A team of researchers has pieced together the structure of a type of long noncoding RNA. By analyzing the structure of the molecule, scientists are beginning to understand how it functions. The findings are in a paper that was just published in the journal Molecular Cell.
Scientists discovered long non-coding RNAs (lncRNAs) less than a decade ago and the molecules are still poorly understood. Unlike regular RNA, these strands don’t code for any proteins. However, past research has shown that they still somehow affect gene expression. In 2013, an lncRNA called Braveheart (Bvht) was isolated in mice. The molecule was shown to be necessary for the proper development of heart muscles but the actual mechanisms were unknown.
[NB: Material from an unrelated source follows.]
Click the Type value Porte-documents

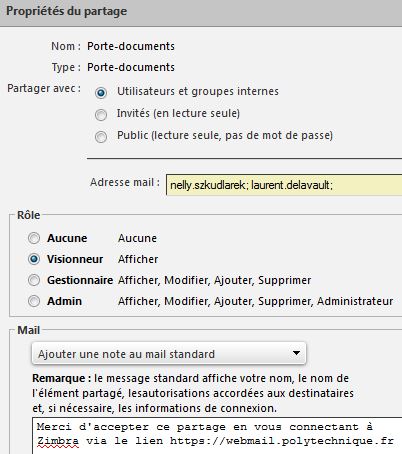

A research team from the Massachusetts Institute of Technology used a method called chemical probing to determine the structure of Bvht. They exposed the lncRNA to chemicals that would modify the nucleotides in a way that would allow them to map out the structure. The team was able to identify various structural regions throughout the molecule, including double-stranded helices and loops.
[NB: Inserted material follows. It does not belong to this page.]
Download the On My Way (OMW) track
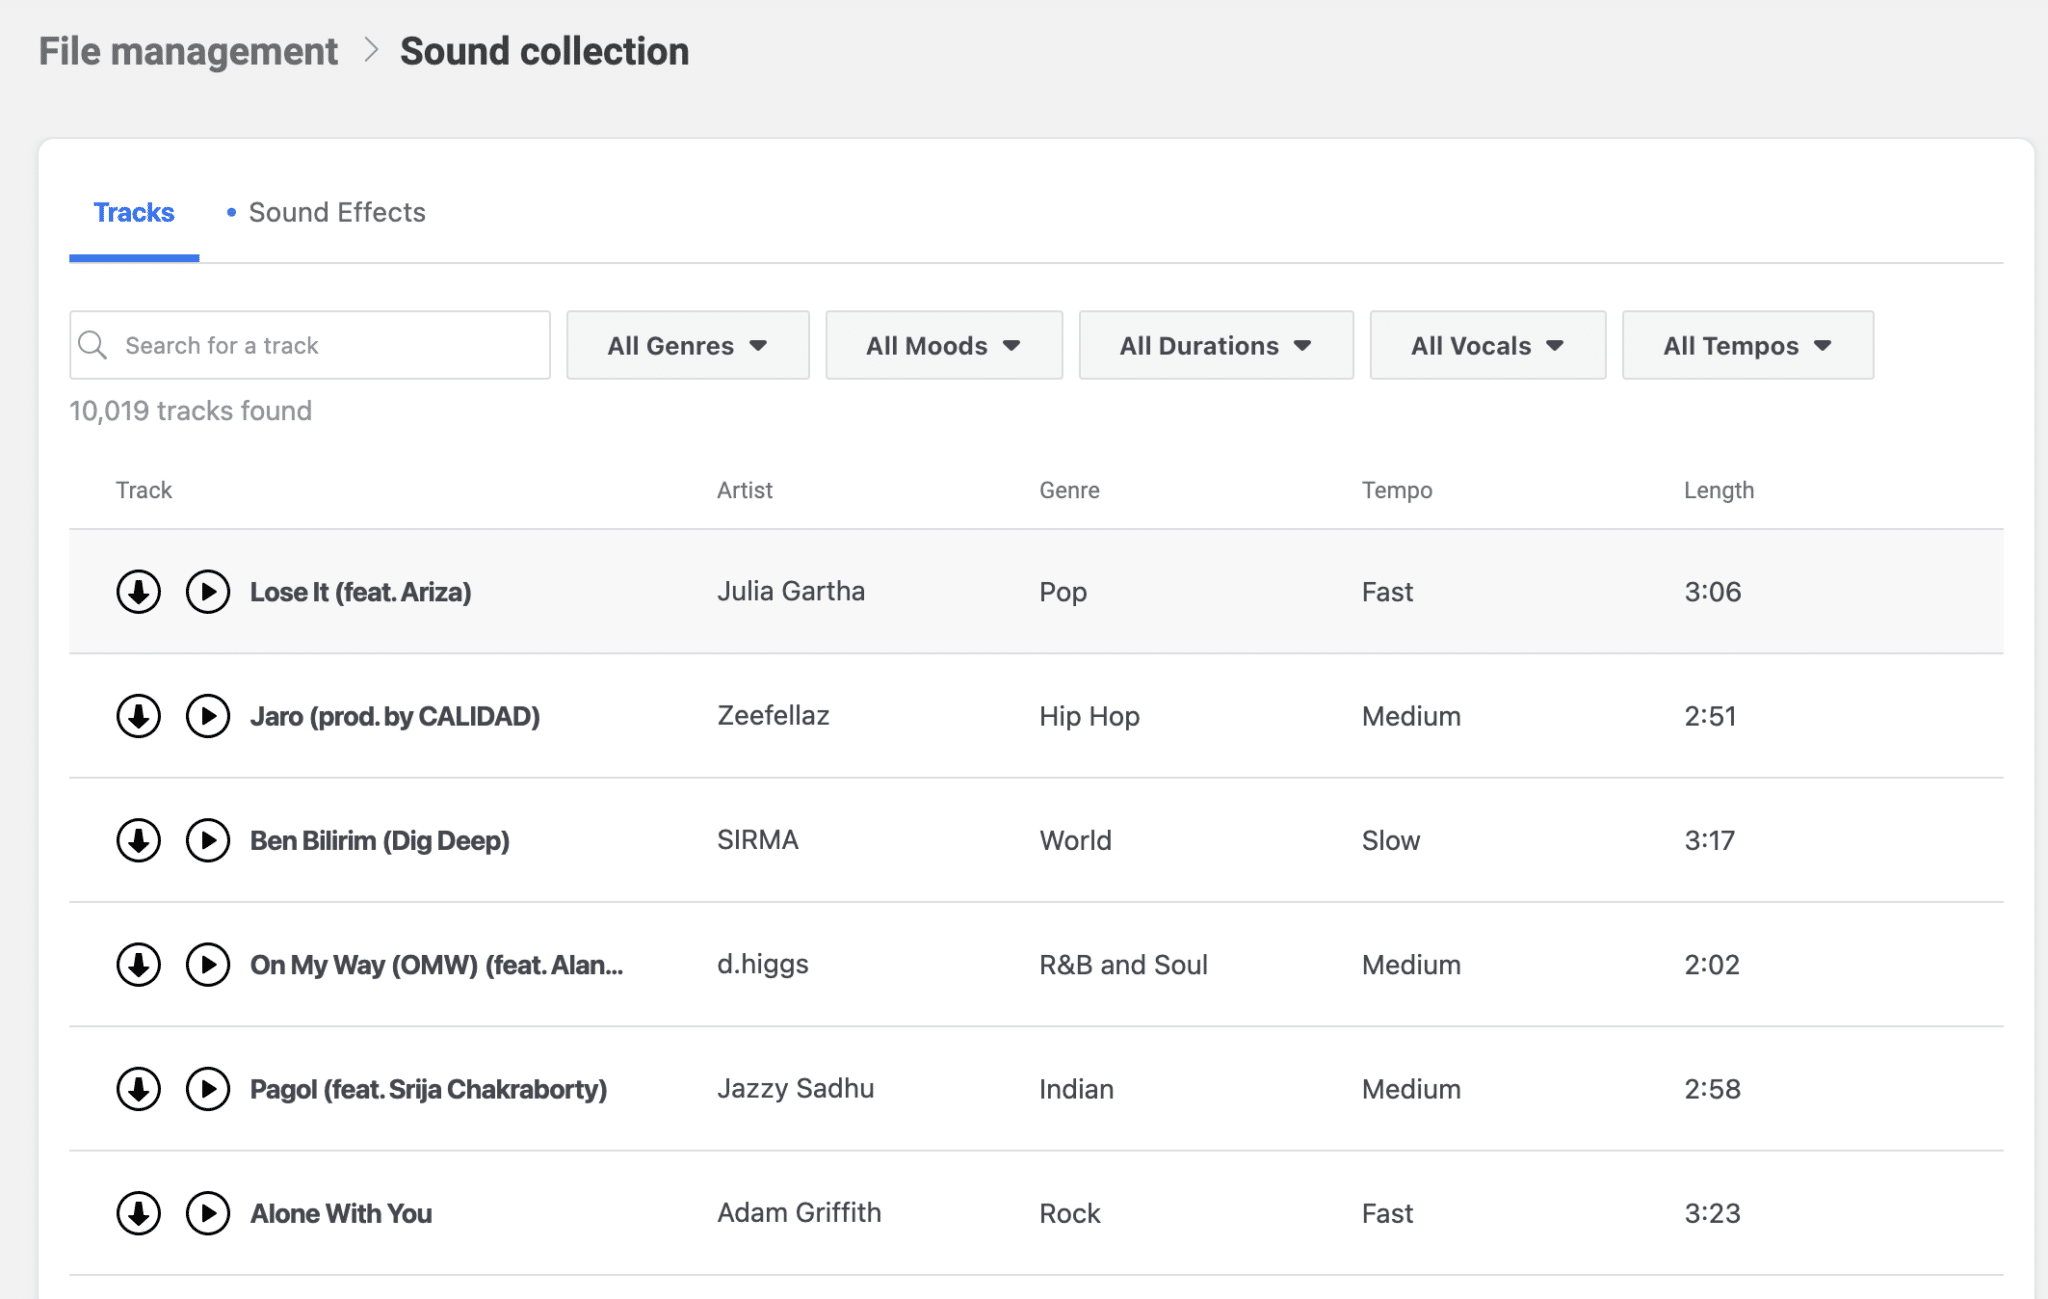The height and width of the screenshot is (1299, 2048). 138,965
The researchers then tried to determine which regions were most important to the function of Bvht. Interestingly, a single loop consisting of only 11 nucleotides was critical to the development of normal heart cells. Removing this segment immediately stops heart cell development. The team also discovered that a protein called cellular nucleic acid binding protein (CNBP) interacted with the loop. Mutations in CNBP are already known to cause heart defects in both humans and mice. The researchers investigated further and found that Bvht releases a molecule that represses CNBP, allowing cells to grow into heart muscle. Without Bvht, CNBP blocks the formation of heart cells.
The team plans to analyze the structure of human lncRNAs next to look for similarities in function. The authors believe that understanding lncRNAs will allow for new breakthroughs in medical research and medicine.
Zhihong Xue et al. A G-Rich Motif in the lncRNA Braveheart Interacts with a Zinc-Finger Transcription Factor to Specify the Cardiovascular Lineage. Molecular Cell (2016).